= What is required =
Render each line of the material below as a row of a Markdown table with the columns Row and Line, numbering the rows and skipping any blank lines. Omit the pictures from your table.

= Given data =
================
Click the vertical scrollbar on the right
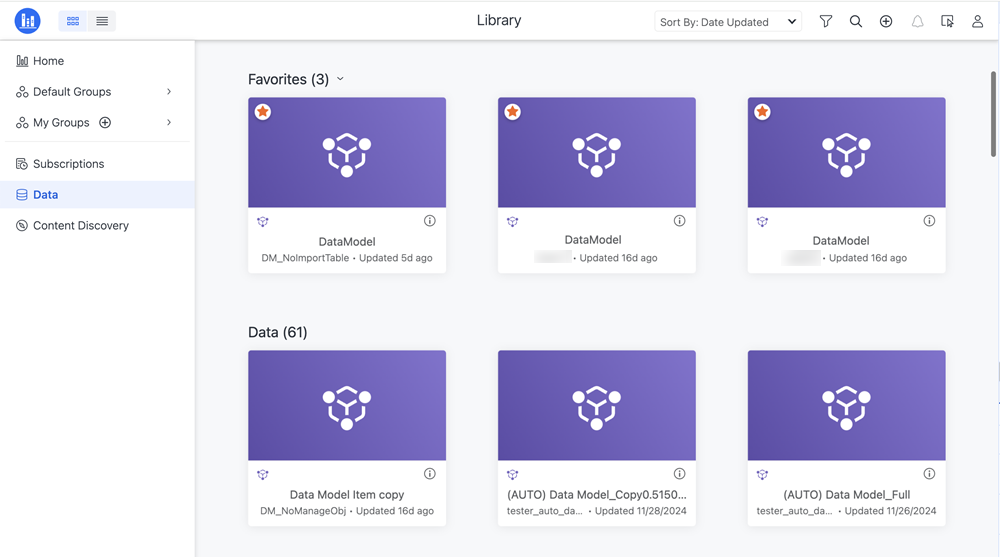 993,113
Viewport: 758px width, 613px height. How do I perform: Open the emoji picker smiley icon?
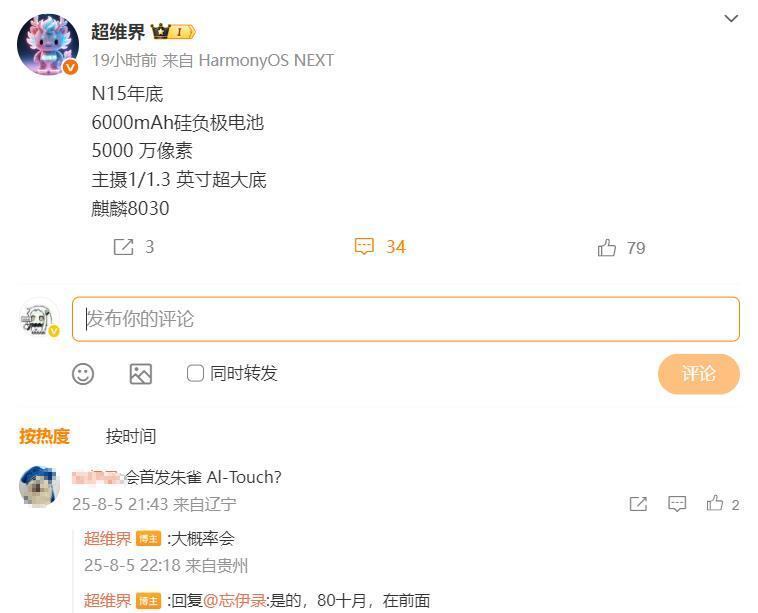(x=83, y=374)
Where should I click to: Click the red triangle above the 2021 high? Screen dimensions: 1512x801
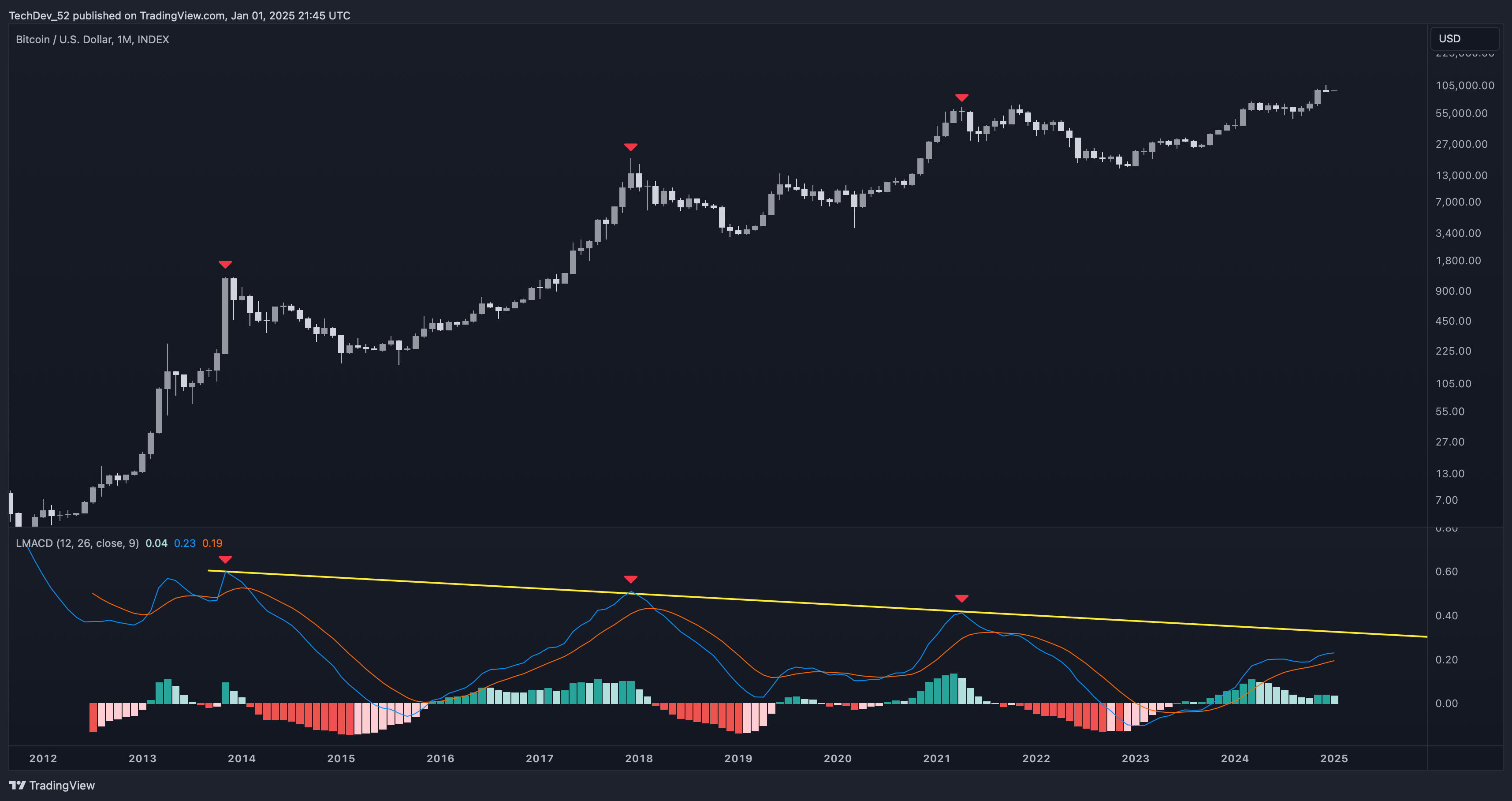pyautogui.click(x=961, y=97)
================
= Output of the exercise =
| Row | Line |
|---|---|
| 1 | Click the vertical scrollbar on the right |
| 2 |  993,113 |
| 3 | Viewport: 758px width, 613px height. How do I perform: Open the emoji picker smiley icon? |
| 4 | (x=83, y=374) |
| 5 | Where should I click to: Click the red triangle above the 2021 high? Screen dimensions: 1512x801 |
| 6 | pyautogui.click(x=961, y=97) |